## Source material

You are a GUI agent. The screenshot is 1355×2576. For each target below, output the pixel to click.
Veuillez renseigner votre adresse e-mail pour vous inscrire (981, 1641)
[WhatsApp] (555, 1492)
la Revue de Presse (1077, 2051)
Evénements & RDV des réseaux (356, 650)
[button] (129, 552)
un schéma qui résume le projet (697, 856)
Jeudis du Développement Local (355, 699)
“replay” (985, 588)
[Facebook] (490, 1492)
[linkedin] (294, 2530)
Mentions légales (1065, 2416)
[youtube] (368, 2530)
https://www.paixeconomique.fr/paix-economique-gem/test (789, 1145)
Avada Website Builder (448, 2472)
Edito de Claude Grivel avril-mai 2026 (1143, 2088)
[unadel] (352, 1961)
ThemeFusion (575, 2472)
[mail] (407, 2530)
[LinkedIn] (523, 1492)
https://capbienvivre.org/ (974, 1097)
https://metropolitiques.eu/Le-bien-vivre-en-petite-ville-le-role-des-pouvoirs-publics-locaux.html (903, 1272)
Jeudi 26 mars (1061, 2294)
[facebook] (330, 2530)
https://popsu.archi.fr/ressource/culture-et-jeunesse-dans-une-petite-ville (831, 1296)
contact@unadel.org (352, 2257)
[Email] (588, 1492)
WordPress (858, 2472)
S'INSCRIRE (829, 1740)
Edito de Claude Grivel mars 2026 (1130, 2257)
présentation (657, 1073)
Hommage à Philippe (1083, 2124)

## What to produce
Reproduce exactly the section above that begins at the line containing "[button] (129, 552)" and ends at the line containing "[youtube] (368, 2530)", leaving out all other lines.

## Your response
[button] (129, 552)
un schéma qui résume le projet (697, 856)
Jeudis du Développement Local (355, 699)
“replay” (985, 588)
[Facebook] (490, 1492)
[linkedin] (294, 2530)
Mentions légales (1065, 2416)
[youtube] (368, 2530)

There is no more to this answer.